Actually, a bank which has a live and going relationship with a firm does not need external inputs to take a call on whether or not it is prudent to recast loans. But a typical problem of banking in India is that the bank officers are often alleged to have ulterior motives to restructure loans of a specific or a certain number of corporate borrowers. These parameters will help banks, especially the PSU’s, to ward off such issues and decide based on a framework given by the RBI.
Since this is Covid 19 relief plan, the RBI wants to ensure that it is not used for NPA cases that existed prior to March 1 2020. This is as it should be; however, banks deal with all borrowers and NPAs pre and post- COVID-19. While extra leniency is not needed a certain flexibility is required to deal with specific cases. It is in the interest of banks to proceed quickly on the issue of restructuring loans, they may, yet, take a while for them to apply Kamath Committee norms.
If they do not act quickly, it will only add to woes of mounting NPA’s. Therefore, it is only logical that the RBI continues the EMI moratorium at least till such time that the bank does not decide on restructuring of loans. Secondly, the RBI should direct the commercial banks to put loan classifications on hold till such time that the bank decides on individual cases. In respect of large loans, usually there is a consortium of lenders; a restructuring plan needs consent of all the parties concerned which by its very nature is a complex and time consuming activity.

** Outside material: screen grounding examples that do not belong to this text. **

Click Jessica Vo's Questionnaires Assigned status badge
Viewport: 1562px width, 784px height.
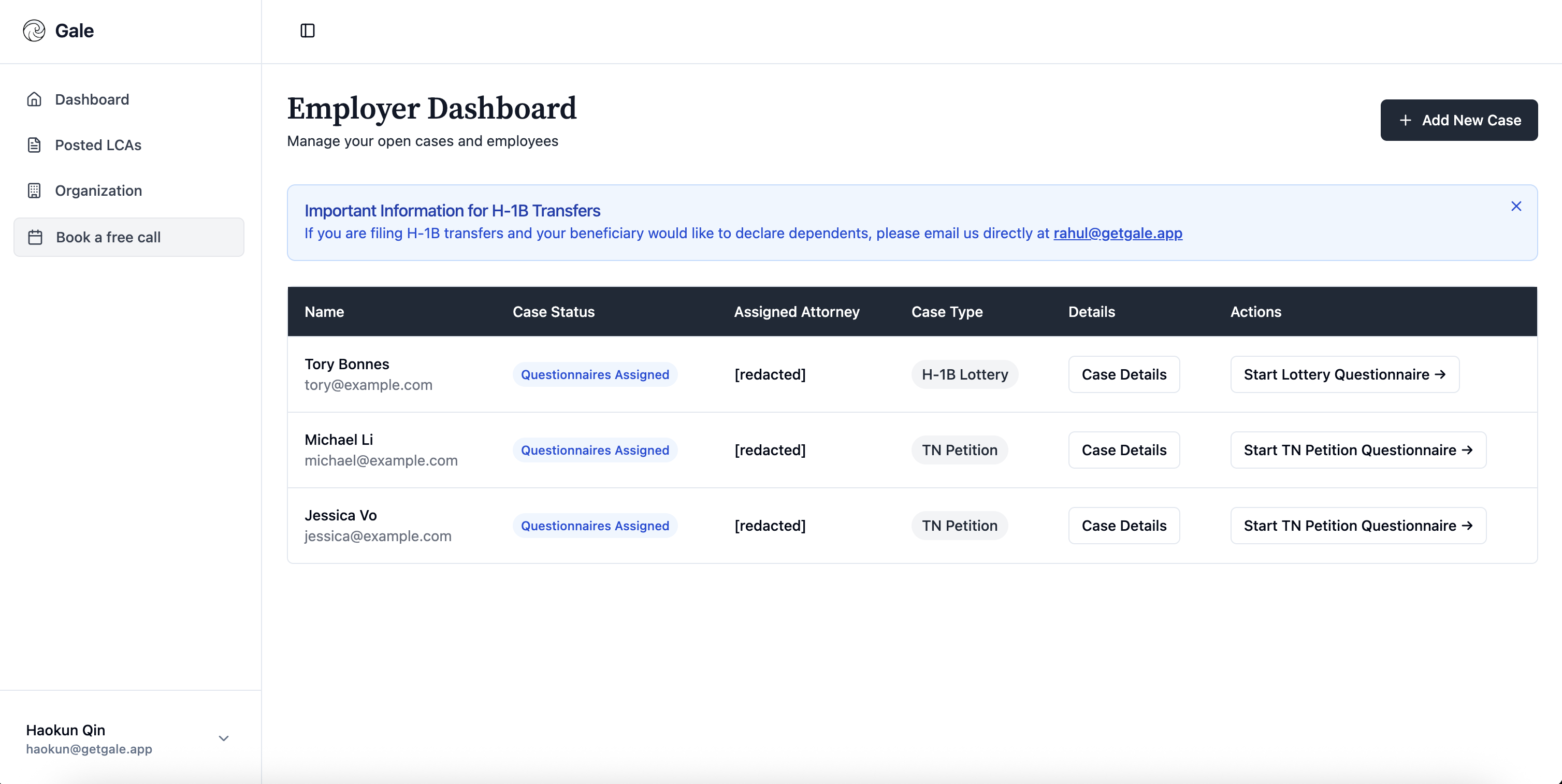(594, 526)
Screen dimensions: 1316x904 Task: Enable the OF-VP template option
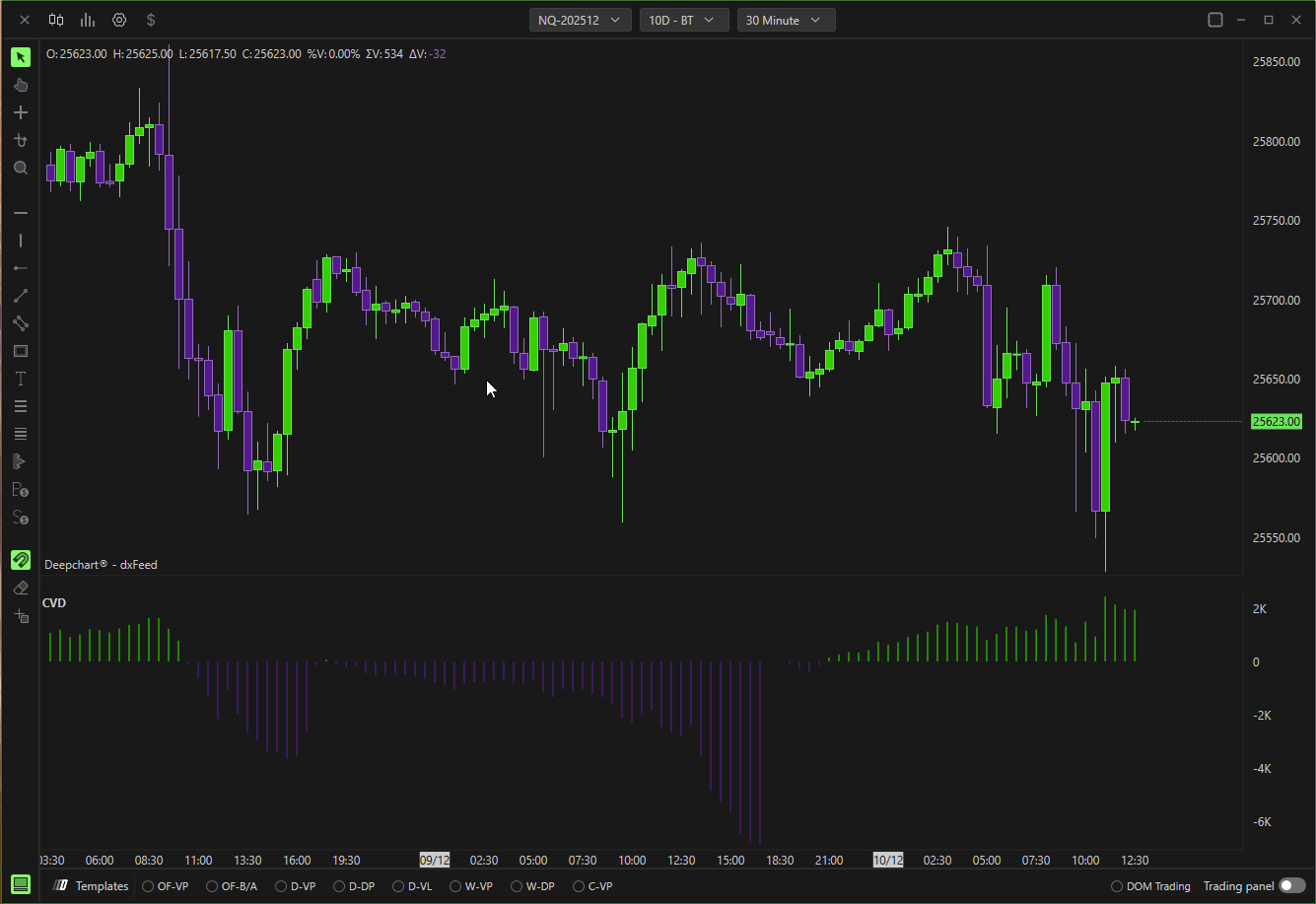148,886
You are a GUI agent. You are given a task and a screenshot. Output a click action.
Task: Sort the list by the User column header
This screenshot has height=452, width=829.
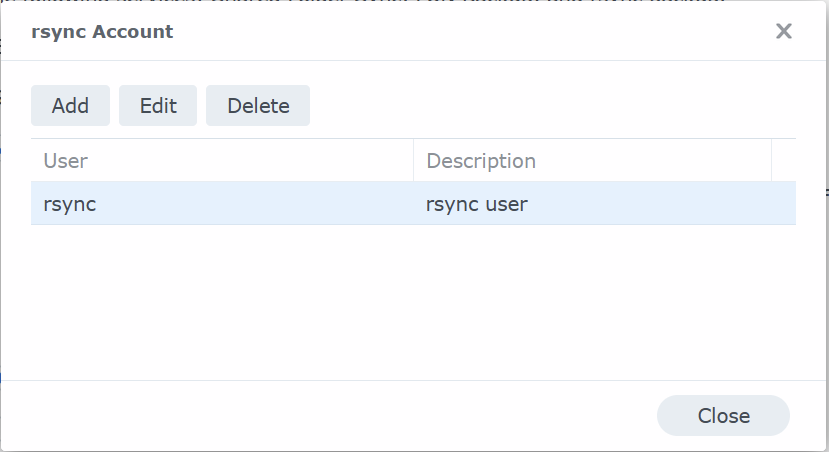tap(222, 161)
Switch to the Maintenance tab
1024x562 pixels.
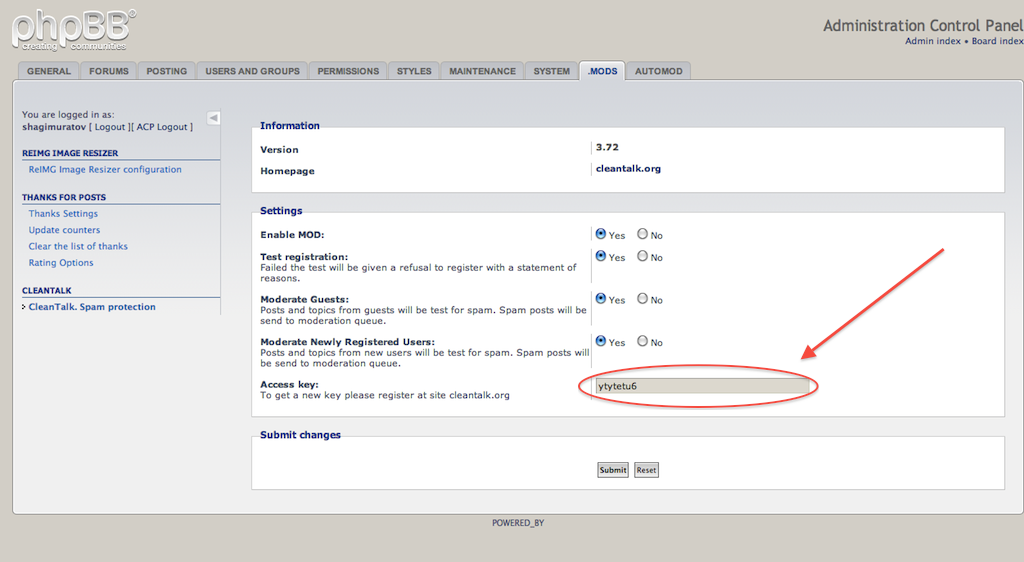point(482,71)
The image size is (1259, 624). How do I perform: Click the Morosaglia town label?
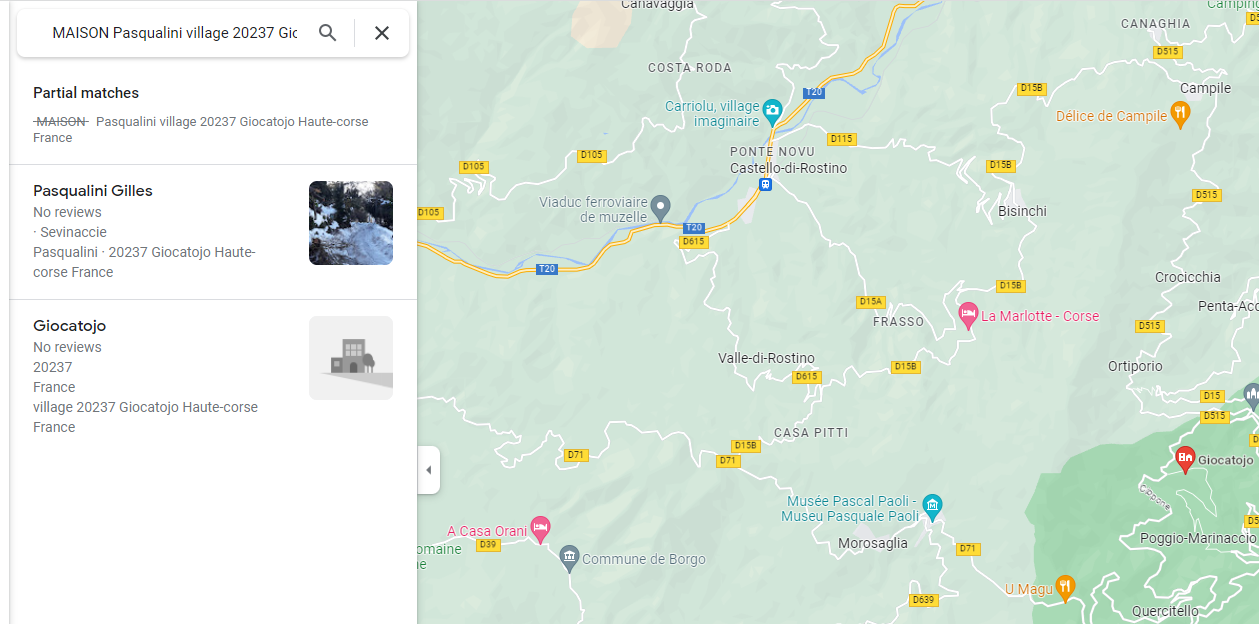click(872, 543)
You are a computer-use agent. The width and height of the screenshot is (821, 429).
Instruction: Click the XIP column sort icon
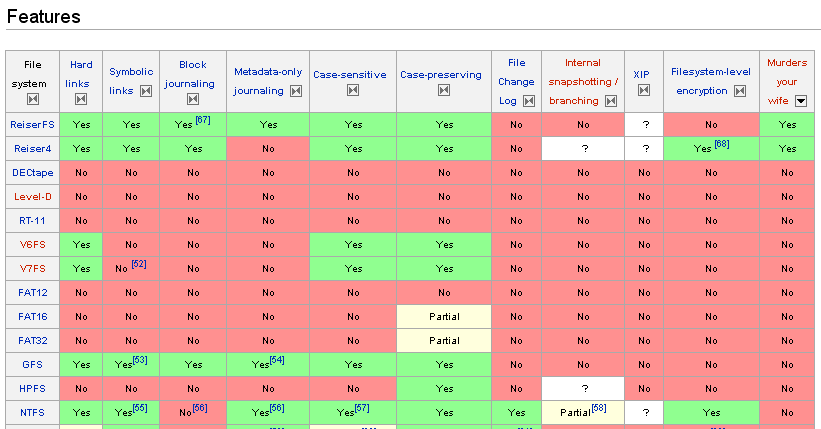coord(642,91)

All plans that have an exposure of Rs1,500 crores or more will be vetted out by the Kamath panel. While restructuring gives immediate relief and an action plan, larger issues still remain. According to an independent study by Nomura, 30 to 35 per cent of the corporates do not fulfil the stringent Kamath Committee norms. Which means, banks have no escape from the problem of having to tackle rising NPA’s later if not now. Giving more time, as per RBI norms-two years time frame is prescribed for payment of restructured loans, is a sensible option for both the parties.
Banks are not required to take equity in a firm after taking a haircut and companies are not burdened with debt servicing when the business is only slowly inching towards a semblance of normalcy.
This is all the Central Bank could have done. It has embarked upon a massive restructuring plan that is estimated to cover Rs.8.4 lakh crore or 7.7 per cent of the outstanding loans. According to a stress test carried out by RBI, the pandemic impact could see a rise in NPAs to an unprecedented 20 year high of 12.5 to 14.7 per cent of total loans in 2020-21. Thanks to the restructuring plan, there will be no immediate problem of NPAs but it is a challenge that also depends upon how efficiently and diligently individual banks implement the restructuring plan.
Now the ball is in the government’s court. It has promised equity infusion to small and medium firms hit by COVID-19. It should act quickly on the issue as fall in the GDP growth has brought to the fore the urgency of providing relief. Secondly, the government ought to think of buying equity in some large firms, too, in the larger interest of the economy and all stakeholders.
In the wake of the financial crisis in 2008, the US extended Troubled Assets Relief Program to firms in acute distress. Later, when the economy recovered and businesses started making profits, the government sold equity and earned decent returns. Given the present conditions, it is worthwhile emulating this policy prescription.
The author has four decades of experience in higher education teaching and research. He is the former first vice chancellor of ISBM University, Chhattisgarh.